Hamilton was not the first to come up with a digital dead man’s switch. These kinds of services have been available for years from providers such as Stochastic Technologies. Firms including Google and Microsoft offer similar functionality, letting users nominate someone to inherit their account after a period of inactivity. The primary difference is that Sarcophagus is built atop crypto technology, meaning the contents of users’ documents are never visible to a third party and that the availability of their payloads does not depend on the service provider remaining in operation.

It works like this: A user submits a file via the Sarcophagus web app, specifies a recipient, and sets a timeframe. Then they agree to pay one or more fellow users to act as the file’s protector and post the fee in escrow. The file is encrypted and sequestered in a decentralized file storage network called Arweave, which aims to store information permanently by incentivizing people to contribute their own hard drive space. If the user fails to make an attestation proving they are alive within the timeframe, the file is released to the recipient and decrypted using a combination of their own credentials and those of the chosen protector. Only after the file has been successfully handed on does the protector receive the payment.
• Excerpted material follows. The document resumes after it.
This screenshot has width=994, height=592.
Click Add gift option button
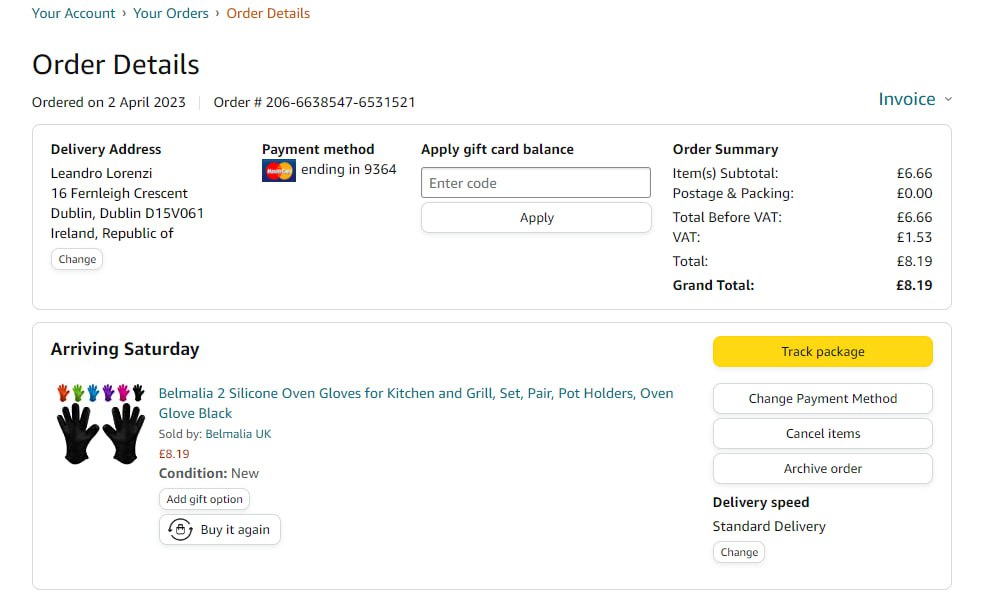coord(204,499)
The system, says Hamilton, is designed to be “anti-fragile,” meaning it depends on no party’s good will to achieve its end. Nobody but the originator and recipient have access to the contents of the file, all other parties are financially incentivized to cooperate, and redundancies ensure the payload is always available. “Little strings of data control our lives,” says Hamilton. Because humans are “gooey”—that is, unreliable and prone to mistakes—the only sensible protection for those strings is cryptography, he adds.

There are various other ways, says Hamilton, that Sarcophagus might be applied outside of a crypto setting. A digital dead man’s switch could be used by a whistleblower to release incriminating material or by a dissident or journalist who suspects a threat to their life, as a kind of SOS. In a more mundane context, it could be used to pass account credentials from one generation of employees to the next.

Sarcophagus has received $6 million in funding to date from investors including Placeholder, Blockchange, and Hinge Capital. The project is managed by a decentralized autonomous organization, or DAO—a collective that governs the Sarcophagus treasury and development process through a system of community voting. In its present state, Sarcophagus is best described as an “early beta,” says Hamilton. The service is operational but not widely used, and it does not generate significant revenue—only a small cut of every payment.

One barrier to broader adoption is that recipients must already have access to a crypto wallet, whose credentials are used to decrypt the data payload. There is an option to create a new wallet for someone, along with a PDF walking them through the process for accessing it, but a level of crypto literacy would certainly help.

As the generation of people comfortable with crypto grows older and begins to reckon more seriously with their mortality, Hamilton thinks a larger subset will begin to understand the need for a service like Sarcophagus. “Millennials are just starting to think about this problem,” he says. Hamilton imagines that more accessible services will be built atop Sarcophagus technology, too. These “boomer products,” as Hamilton calls them, one of which his own team is developing, will abstract away some of the technical complexity, such that people won’t realize they are using crypto infrastructure. (Although there is an inevitable trade-off between security and convenience.)

In any case, says Hamilton, the present system—whereby credentials to high-value crypto wallets might be stored in bank vaults protected by armed guards—approaches the absurd. The “billion-dollar file cabinet” has to go, says Hamilton. “We are still relying on heavy metal doors and guys with guns when cryptography itself can act as a steel wall of incredible thickness.”